Records from a data collection
----
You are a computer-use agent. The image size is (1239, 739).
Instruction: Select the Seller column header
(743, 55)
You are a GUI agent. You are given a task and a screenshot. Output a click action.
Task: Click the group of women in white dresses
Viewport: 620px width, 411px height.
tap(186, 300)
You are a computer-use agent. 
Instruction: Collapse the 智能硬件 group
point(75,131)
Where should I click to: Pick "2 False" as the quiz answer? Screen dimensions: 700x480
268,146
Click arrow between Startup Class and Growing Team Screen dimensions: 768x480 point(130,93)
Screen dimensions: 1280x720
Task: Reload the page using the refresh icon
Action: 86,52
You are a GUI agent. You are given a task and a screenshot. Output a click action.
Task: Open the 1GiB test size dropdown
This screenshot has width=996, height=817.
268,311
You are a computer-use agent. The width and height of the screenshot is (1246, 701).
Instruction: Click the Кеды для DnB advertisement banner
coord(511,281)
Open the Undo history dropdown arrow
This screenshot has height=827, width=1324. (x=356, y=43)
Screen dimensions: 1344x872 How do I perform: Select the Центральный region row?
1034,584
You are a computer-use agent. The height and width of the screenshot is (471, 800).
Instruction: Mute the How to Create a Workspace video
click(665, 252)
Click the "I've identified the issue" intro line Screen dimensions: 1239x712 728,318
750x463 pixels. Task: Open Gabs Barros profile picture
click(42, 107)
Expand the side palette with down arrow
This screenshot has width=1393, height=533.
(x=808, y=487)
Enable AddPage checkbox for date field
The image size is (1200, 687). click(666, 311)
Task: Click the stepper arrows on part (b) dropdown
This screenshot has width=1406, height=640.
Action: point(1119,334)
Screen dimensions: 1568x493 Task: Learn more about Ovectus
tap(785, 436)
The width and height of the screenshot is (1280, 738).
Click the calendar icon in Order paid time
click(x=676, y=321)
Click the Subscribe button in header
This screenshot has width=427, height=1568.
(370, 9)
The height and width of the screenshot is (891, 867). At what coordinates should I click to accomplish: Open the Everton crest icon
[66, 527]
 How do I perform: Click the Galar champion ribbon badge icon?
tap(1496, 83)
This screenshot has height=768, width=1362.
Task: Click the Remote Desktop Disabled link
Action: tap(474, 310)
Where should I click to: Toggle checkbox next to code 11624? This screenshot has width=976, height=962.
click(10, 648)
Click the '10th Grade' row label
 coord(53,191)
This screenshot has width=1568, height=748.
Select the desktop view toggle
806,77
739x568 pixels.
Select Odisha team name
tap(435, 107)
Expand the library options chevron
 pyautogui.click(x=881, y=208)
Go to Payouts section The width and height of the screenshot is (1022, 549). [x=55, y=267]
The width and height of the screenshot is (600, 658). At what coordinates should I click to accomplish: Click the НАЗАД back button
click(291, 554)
----
Work required:
Every entry must be printed again, exactly as it reads.

Completed exercise:
You are a computer-use agent. The image size is (1239, 739).
Instruction: Select the Seller column header
(743, 55)
You are a GUI agent. You are given a task and a screenshot. Output a click action.
Task: Click the group of women in white dresses
Viewport: 620px width, 411px height.
tap(186, 300)
You are a computer-use agent. 
Instruction: Collapse the 智能硬件 group
point(75,131)
Where should I click to: Pick "2 False" as the quiz answer? Screen dimensions: 700x480
268,146
Click arrow between Startup Class and Growing Team Screen dimensions: 768x480 point(130,93)
Screen dimensions: 1280x720
Task: Reload the page using the refresh icon
Action: 86,52
You are a GUI agent. You are given a task and a screenshot. Output a click action.
Task: Open the 1GiB test size dropdown
This screenshot has width=996, height=817.
268,311
You are a computer-use agent. The width and height of the screenshot is (1246, 701).
Instruction: Click the Кеды для DnB advertisement banner
coord(511,281)
Open the Undo history dropdown arrow
This screenshot has height=827, width=1324. (x=356, y=43)
Screen dimensions: 1344x872 How do I perform: Select the Центральный region row?
1034,584
You are a computer-use agent. The height and width of the screenshot is (471, 800).
Instruction: Mute the How to Create a Workspace video
click(665, 252)
Click the "I've identified the issue" intro line Screen dimensions: 1239x712 728,318
750x463 pixels. Task: Open Gabs Barros profile picture
click(42, 107)
Expand the side palette with down arrow
This screenshot has width=1393, height=533.
(x=808, y=487)
Enable AddPage checkbox for date field
The image size is (1200, 687). click(666, 311)
Task: Click the stepper arrows on part (b) dropdown
This screenshot has width=1406, height=640.
Action: point(1119,334)
Screen dimensions: 1568x493 Task: Learn more about Ovectus
tap(785, 436)
The width and height of the screenshot is (1280, 738).
Click the calendar icon in Order paid time
click(x=676, y=321)
Click the Subscribe button in header
This screenshot has width=427, height=1568.
(370, 9)
The height and width of the screenshot is (891, 867). At what coordinates should I click to accomplish: Open the Everton crest icon
[66, 527]
 How do I perform: Click the Galar champion ribbon badge icon?
tap(1496, 83)
This screenshot has height=768, width=1362.
Task: Click the Remote Desktop Disabled link
Action: tap(474, 310)
Where should I click to: Toggle checkbox next to code 11624? This screenshot has width=976, height=962.
click(10, 648)
Click the '10th Grade' row label
 coord(53,191)
This screenshot has width=1568, height=748.
Select the desktop view toggle
806,77
739x568 pixels.
Select Odisha team name
tap(435, 107)
Expand the library options chevron
 pyautogui.click(x=881, y=208)
Go to Payouts section The width and height of the screenshot is (1022, 549). [x=55, y=267]
The width and height of the screenshot is (600, 658). At what coordinates should I click to accomplish: Click the НАЗАД back button
click(291, 554)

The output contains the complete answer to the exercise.